Goal: Reproduce every one of the records below word for word, keeping each line unchanged.

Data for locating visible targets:
+---+
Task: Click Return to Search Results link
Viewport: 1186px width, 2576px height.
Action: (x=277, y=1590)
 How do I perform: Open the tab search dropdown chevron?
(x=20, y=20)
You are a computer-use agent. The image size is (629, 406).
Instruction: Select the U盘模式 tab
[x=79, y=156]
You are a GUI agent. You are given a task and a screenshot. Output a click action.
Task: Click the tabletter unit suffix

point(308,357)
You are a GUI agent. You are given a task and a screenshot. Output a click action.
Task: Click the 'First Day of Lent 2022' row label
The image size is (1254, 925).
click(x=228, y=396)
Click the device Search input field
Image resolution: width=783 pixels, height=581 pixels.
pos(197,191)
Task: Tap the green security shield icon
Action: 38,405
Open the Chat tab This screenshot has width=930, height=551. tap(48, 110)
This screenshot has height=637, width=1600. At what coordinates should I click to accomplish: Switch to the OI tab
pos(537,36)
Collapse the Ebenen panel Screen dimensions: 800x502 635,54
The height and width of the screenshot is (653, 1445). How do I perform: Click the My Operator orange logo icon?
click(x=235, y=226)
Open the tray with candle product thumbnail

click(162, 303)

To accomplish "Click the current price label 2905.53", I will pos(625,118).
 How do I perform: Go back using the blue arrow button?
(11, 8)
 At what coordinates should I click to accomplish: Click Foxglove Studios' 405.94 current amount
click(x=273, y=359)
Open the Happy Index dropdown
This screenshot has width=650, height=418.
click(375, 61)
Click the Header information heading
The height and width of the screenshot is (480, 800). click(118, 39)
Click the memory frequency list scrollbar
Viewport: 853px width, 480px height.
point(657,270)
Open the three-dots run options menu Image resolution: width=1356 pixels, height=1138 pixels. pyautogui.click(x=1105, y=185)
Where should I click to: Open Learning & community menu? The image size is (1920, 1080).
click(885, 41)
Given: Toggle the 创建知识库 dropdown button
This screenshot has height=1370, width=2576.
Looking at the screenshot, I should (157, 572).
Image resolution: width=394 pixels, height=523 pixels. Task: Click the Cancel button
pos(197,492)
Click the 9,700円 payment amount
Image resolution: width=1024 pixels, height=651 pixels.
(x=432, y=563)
+---+
Solution for this exercise:
Task: Click Return to Search Results link
Viewport: 1186px width, 2576px height.
Action: (x=277, y=1590)
 How do I perform: Open the tab search dropdown chevron?
(x=20, y=20)
You are a computer-use agent. The image size is (629, 406).
Instruction: Select the U盘模式 tab
[x=79, y=156]
You are a GUI agent. You are given a task and a screenshot. Output a click action.
Task: Click the tabletter unit suffix

point(308,357)
You are a GUI agent. You are given a task and a screenshot. Output a click action.
Task: Click the 'First Day of Lent 2022' row label
The image size is (1254, 925).
click(x=228, y=396)
Click the device Search input field
Image resolution: width=783 pixels, height=581 pixels.
pos(197,191)
Task: Tap the green security shield icon
Action: 38,405
Open the Chat tab This screenshot has width=930, height=551. tap(48, 110)
This screenshot has height=637, width=1600. At what coordinates should I click to accomplish: Switch to the OI tab
pos(537,36)
Collapse the Ebenen panel Screen dimensions: 800x502 635,54
The height and width of the screenshot is (653, 1445). How do I perform: Click the My Operator orange logo icon?
click(x=235, y=226)
Open the tray with candle product thumbnail

click(162, 303)

To accomplish "Click the current price label 2905.53", I will pos(625,118).
 How do I perform: Go back using the blue arrow button?
(11, 8)
 At what coordinates should I click to accomplish: Click Foxglove Studios' 405.94 current amount
click(x=273, y=359)
Open the Happy Index dropdown
This screenshot has width=650, height=418.
click(375, 61)
Click the Header information heading
The height and width of the screenshot is (480, 800). click(118, 39)
Click the memory frequency list scrollbar
Viewport: 853px width, 480px height.
point(657,270)
Open the three-dots run options menu Image resolution: width=1356 pixels, height=1138 pixels. pyautogui.click(x=1105, y=185)
Where should I click to: Open Learning & community menu? The image size is (1920, 1080).
click(885, 41)
Given: Toggle the 创建知识库 dropdown button
This screenshot has height=1370, width=2576.
Looking at the screenshot, I should (157, 572).
Image resolution: width=394 pixels, height=523 pixels. Task: Click the Cancel button
pos(197,492)
Click the 9,700円 payment amount
Image resolution: width=1024 pixels, height=651 pixels.
(x=432, y=563)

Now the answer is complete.